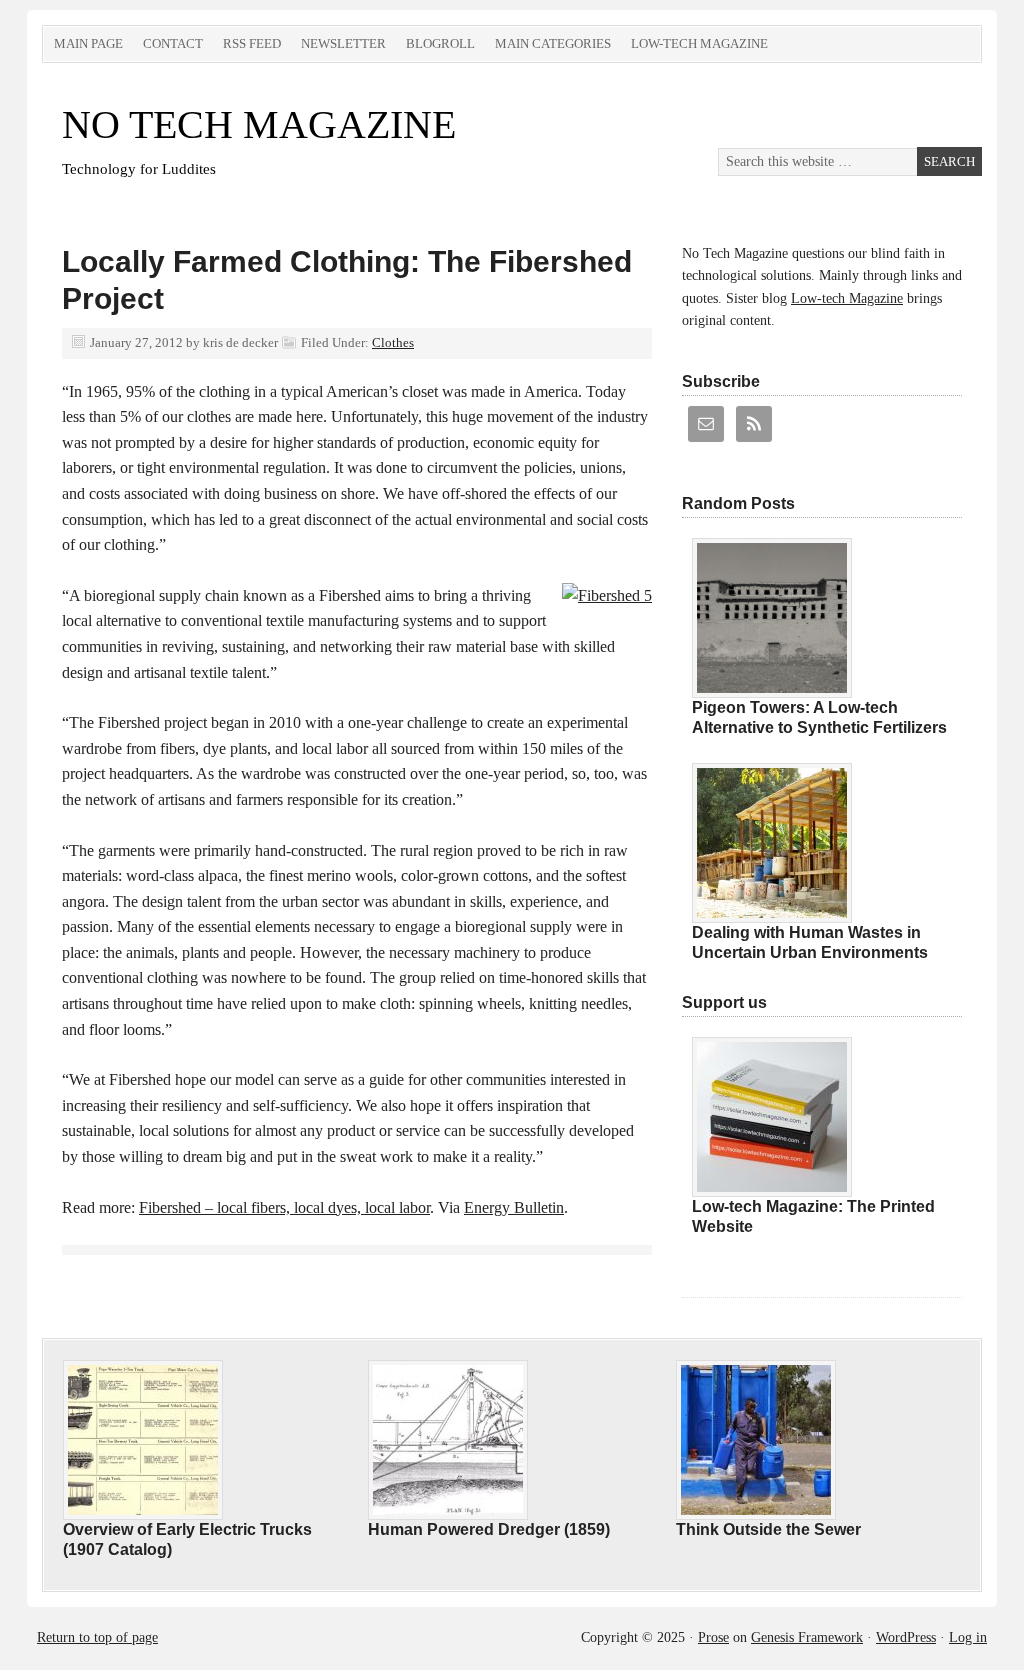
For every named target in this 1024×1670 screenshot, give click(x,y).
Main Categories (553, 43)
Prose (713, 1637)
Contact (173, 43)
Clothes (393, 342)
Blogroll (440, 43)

________________________________________

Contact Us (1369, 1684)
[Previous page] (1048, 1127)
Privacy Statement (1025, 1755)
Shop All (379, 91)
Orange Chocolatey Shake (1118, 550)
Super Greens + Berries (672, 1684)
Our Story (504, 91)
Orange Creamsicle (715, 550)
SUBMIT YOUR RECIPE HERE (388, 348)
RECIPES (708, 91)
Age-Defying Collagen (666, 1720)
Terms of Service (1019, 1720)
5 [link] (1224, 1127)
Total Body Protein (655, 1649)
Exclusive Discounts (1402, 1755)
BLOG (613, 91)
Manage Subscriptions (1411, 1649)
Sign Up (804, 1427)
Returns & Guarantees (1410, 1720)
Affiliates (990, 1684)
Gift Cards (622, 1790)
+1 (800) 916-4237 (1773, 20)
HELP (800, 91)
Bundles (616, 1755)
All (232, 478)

________________________________________

Task requirements: Within the material above, transcribe exactly the lines that run from the line holding "For every named" through the line holding "Blogroll (440, 43)".

Written response:
For every named target in this 1024×1670 screenshot, give click(x,y).
Main Categories (553, 43)
Prose (713, 1637)
Contact (173, 43)
Clothes (393, 342)
Blogroll (440, 43)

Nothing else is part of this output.